When you work in a Northern Virginia county government office and the phone rings, you expect a county citizen to be on the other end. Or a friend. Or a relative. Or maybe, if your luck is a quart low, a salesman. You don't expect a Lorton Reformatory inmate.

But a Lorton inmate is exactly what a reader of mine got last week -- and he made a suggestion that might not have been as innocent as he made it sound.

The caller immediately identified himself as a Lorton inmate, my reader writes. He said he frequently dialed county government numbers from the main Lorton number "because he knew there were a lot of nice women who answered the phones."

My reader, who is indeed a nice woman, began getting a good-sized case of the creeps right about here.
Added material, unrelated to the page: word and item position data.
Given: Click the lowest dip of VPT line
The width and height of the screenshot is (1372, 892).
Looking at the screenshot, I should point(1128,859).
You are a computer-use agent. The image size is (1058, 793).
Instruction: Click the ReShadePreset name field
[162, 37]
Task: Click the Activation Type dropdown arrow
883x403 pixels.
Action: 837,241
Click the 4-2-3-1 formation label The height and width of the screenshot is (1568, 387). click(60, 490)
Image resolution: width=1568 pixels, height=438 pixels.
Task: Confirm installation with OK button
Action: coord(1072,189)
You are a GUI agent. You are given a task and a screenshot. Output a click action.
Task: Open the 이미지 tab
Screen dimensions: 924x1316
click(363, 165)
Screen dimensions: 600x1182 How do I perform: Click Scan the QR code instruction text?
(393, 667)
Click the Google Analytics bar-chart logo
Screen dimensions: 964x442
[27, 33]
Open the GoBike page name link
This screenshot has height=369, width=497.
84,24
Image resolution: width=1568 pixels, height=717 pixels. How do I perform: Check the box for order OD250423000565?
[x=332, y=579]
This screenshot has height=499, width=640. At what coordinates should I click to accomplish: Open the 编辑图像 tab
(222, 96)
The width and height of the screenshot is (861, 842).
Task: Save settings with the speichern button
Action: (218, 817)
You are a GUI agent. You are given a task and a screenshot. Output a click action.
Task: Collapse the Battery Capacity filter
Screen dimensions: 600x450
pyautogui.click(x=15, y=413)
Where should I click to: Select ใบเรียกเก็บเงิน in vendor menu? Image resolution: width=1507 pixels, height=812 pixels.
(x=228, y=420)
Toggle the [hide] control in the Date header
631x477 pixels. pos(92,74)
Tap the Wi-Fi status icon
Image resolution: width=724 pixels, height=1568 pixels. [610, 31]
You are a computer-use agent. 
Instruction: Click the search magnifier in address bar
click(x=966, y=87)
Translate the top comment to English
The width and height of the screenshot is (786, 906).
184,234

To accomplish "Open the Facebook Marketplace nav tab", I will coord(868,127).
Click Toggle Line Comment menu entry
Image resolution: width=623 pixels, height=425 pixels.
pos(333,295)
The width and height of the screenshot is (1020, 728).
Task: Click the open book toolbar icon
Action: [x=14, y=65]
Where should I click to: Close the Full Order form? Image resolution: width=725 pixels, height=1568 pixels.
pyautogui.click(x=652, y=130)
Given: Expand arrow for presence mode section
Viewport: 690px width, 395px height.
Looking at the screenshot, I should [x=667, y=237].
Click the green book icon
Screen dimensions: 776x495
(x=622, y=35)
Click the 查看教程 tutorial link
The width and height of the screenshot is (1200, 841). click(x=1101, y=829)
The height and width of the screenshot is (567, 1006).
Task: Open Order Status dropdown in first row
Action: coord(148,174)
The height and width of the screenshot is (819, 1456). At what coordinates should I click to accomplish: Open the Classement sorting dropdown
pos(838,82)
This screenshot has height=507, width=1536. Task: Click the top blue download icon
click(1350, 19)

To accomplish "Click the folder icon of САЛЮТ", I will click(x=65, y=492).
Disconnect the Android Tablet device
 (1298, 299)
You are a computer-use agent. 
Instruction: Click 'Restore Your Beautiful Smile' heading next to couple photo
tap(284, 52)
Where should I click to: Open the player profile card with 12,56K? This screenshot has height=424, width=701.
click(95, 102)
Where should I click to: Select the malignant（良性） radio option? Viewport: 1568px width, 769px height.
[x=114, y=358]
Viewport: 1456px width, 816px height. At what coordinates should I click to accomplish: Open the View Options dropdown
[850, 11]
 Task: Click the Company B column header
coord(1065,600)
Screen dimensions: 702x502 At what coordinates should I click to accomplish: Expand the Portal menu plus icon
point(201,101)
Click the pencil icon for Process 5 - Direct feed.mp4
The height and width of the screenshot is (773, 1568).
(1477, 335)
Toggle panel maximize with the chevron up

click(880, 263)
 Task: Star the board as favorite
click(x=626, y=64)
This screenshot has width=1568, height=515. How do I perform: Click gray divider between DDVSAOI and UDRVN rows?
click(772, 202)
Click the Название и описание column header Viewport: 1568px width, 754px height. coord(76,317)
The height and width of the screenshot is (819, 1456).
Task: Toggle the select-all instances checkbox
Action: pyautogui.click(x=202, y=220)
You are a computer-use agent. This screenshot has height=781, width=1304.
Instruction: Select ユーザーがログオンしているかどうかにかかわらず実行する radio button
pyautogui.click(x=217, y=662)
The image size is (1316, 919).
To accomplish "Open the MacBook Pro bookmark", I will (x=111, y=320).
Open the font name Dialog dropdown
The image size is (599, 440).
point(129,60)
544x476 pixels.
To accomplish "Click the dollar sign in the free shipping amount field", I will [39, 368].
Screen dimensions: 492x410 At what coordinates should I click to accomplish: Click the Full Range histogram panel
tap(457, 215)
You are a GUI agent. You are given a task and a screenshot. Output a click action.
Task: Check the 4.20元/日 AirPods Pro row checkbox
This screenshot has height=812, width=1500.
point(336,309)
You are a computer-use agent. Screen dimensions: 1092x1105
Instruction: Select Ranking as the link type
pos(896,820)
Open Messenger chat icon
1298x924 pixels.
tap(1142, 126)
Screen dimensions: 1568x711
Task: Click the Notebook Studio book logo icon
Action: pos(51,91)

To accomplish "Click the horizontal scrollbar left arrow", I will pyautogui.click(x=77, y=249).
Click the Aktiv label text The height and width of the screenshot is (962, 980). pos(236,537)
She got an even bigger case when the Lorton inmate asked if she would be his pen pal.

"I must say that at first I took him seriously," the county government employe writes. "I am sympathetic to prison inmates . . . . {But} I am not going to give my address to a prison inmate I know nothing about."

The inmate took this in good humor, and trotted out his fallback position. The woman wouldn't have to write letters. All she'd have to do would be to accept phone calls from him on a regular basis.

"I thanked him for the offer but declined," the county government employe writes. "Does Lorton know this kind of thing goes on? Do they condone it? Could this man have been a murderer or rapist who would have visited me when released" if she had supplied her address?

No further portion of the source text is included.